Der  Mann, der sein Haar  mit einer goldfarbenen Schleife zum Zopf gebunden hat, war schon mehrfach in den Schlagzeilen.  Zunächst, als die Polizei auf seinem Grundstück zentnerweise Chemikalien und Sprengstoff beschlagnahmt hatte. Dann  im Juli 2013. Da sollte der Prozess schon einmal beginnen. Doch S., der sich vor Jahren  einer Reichsbürger-Gruppierung namens Staatliche Selbstverwaltung angeschlossen hatte, erschien nicht. Er war aus der Karl-Bonhoeffer-Nervenklinik, in die ihn ein Arzt eingewiesen hatte, geflohen – mit einem nachgemachten Schlüssel.

Daniel S. kennt sich gut aus mit Chemikalien, er redet wohlformuliert wie ein Fachmann. Doch das, was er sagt, hört sich   recht abstrus an.
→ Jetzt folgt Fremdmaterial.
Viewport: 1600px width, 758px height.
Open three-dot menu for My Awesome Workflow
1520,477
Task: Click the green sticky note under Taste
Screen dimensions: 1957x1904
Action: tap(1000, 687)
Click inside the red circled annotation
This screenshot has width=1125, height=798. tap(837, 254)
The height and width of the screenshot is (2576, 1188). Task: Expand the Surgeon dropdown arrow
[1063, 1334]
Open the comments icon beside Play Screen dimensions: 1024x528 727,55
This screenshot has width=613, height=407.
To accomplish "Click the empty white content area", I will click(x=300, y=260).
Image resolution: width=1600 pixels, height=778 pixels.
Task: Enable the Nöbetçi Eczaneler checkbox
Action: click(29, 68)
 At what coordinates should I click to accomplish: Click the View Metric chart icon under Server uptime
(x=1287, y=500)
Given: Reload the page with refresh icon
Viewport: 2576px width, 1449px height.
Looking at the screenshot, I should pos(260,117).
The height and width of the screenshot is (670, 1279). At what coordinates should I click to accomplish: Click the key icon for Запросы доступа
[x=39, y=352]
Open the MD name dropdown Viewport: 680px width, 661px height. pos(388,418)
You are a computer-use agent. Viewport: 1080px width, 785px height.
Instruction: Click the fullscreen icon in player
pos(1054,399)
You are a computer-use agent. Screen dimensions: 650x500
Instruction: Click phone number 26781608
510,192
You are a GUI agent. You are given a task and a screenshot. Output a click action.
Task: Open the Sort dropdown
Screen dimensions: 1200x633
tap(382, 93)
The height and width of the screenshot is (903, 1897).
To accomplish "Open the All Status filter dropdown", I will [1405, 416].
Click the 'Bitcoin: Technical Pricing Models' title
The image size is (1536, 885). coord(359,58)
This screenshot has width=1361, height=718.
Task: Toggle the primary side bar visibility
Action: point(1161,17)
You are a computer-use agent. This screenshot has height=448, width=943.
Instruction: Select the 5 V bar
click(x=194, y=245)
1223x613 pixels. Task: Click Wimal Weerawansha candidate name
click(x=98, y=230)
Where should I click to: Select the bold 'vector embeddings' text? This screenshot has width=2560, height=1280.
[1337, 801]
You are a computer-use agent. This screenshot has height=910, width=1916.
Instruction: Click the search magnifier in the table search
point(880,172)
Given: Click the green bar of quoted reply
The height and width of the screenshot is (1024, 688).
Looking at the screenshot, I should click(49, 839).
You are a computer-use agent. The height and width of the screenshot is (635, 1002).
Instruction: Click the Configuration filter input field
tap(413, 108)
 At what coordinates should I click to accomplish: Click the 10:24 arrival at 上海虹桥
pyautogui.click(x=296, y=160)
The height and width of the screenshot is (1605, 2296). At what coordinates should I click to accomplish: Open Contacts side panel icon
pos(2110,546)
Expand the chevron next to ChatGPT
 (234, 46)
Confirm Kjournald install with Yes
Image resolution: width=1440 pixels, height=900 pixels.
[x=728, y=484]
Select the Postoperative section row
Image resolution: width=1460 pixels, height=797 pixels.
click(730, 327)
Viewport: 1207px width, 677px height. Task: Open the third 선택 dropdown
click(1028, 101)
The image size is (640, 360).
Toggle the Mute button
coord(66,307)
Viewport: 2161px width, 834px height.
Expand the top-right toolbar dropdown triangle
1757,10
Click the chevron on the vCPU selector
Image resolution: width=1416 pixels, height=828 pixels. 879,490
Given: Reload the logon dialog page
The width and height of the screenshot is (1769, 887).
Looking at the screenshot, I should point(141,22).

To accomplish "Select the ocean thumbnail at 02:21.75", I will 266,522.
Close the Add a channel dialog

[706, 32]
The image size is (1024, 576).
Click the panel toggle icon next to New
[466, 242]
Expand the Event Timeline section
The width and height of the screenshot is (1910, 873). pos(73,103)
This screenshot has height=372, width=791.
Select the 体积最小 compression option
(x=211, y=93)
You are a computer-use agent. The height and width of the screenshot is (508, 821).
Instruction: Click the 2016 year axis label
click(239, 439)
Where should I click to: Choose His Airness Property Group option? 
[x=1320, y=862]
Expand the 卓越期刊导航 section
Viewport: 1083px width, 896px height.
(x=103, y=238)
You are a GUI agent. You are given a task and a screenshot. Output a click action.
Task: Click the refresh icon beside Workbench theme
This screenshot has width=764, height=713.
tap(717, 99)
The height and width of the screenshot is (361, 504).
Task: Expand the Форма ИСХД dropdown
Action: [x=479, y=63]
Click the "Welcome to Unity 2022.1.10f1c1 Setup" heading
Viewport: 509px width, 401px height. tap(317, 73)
Er habe jahrelang einen  Handel mit Chemikalien  betrieben, sagt er. Dann seien die Behörden aufmerksam geworden. Er habe sich wehren wollen. Daniel S. stieß nach eigenen Worten  auf der Suche nach Rechtshilfe im Internet auf die Staatliche Selbstverwaltung, die die   Grundordnung  der BRD ablehnt. Er gibt zu, deshalb auch keine Steuern oder Ordnungsstrafen mehr gezahlt zu haben. Aber er sei immer friedlich gewesen.

So recht passe das aber nicht zusammen mit den Briefen und Mails, die er an Behörden geschrieben habe, stellt der Vorsitzende Richter fest. So soll Daniel S. im Falle eines Angriffs, also der Räumung des Grundstücks, mit unglaublicher Härte gedroht haben. Der Angestellten eines Amtsgerichts  schrieb er, man werde sie auslöschen.

Daniel S. sagt, er habe niemandem gedroht. Er habe vielmehr unter dem Einfluss der Gruppe gestanden, die wie eine Sekte gewesen sei.  „Mit Gehirnwäsche und so“. „Hätte ich gewusst, dass sie massiv vom Verfassungsschutz beobachtet wird, hätte ich doch nie mitgemacht.“ Er sei niemals Reichsbürger gewesen, behauptet er. Als ihn sein Anwalt  daraufhin fragt, ob er denn heute das Grundgesetz anerkenne, sagt S.: „Nach derzeitigen Informationen sieht es so aus, als wenn es gültig ist.“ Der Prozess wird fortgesetzt.